Veertig jaar Historische Kring tussen Rijn en Lek

LANDELIJKE BELANGSTELLING VOOR HET KROMME RIJNSYMPOSIUM

De Historische Kring tussen Rijn en Lek viert dit jaar het vijftigjarig bestaan. Een van de oprichters is Prof. Dr. Cees Dekker. Hij heeft landelijke bekendheid geoogst door een dik boek over de geschiedenis van het Kromme Rijngebied en een even dik boek over de ontginningsgeschiedenis van het Sticht. Het zijn belangrijke naslagwerken voor de amateurhistorici van deze historische kring.

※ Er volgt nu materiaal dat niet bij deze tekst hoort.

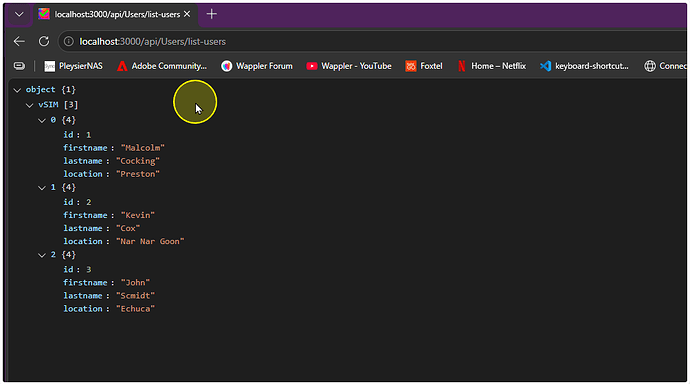Viewport: 690px width, 384px height.
Task: Collapse array item 2
Action: point(42,255)
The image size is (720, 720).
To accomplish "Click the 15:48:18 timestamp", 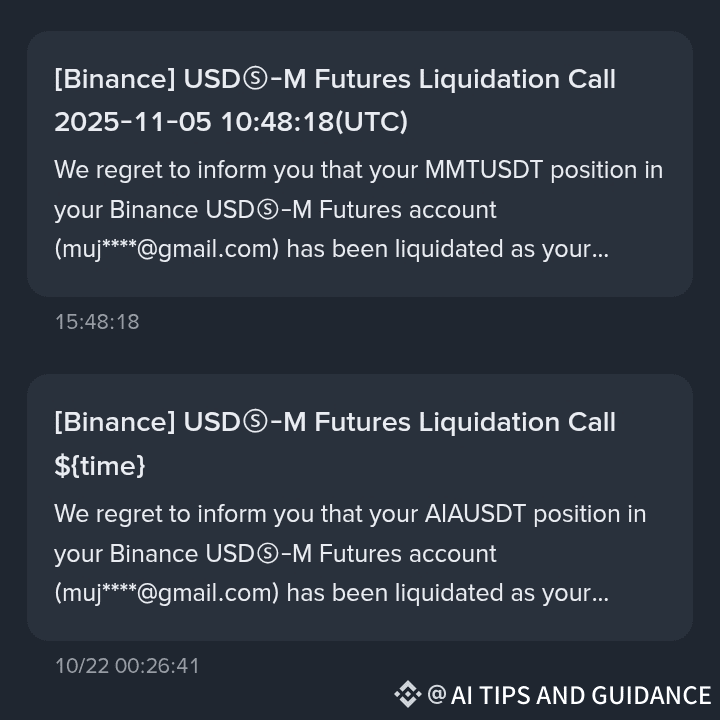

Toch is nog veel onbekend en daarom werd dit symposium georganiseerd om mensen met velerlei deskundigheden bijeen te brengen met het doel een groot aantal vragen over de geschiedenis van het Kromme Rijngebied alsnog beantwoord te krijgen. Als einddatum voor dit project is het jaar 2022 gekozen, want dan over zes jaar is het 900 jaar geleden, dat de Kromme Rijn bij Wijk bij Duurstede werd afgedamd. Het symposium trok geïnteresseerden uit de streek, maar ook velen uit het hele land.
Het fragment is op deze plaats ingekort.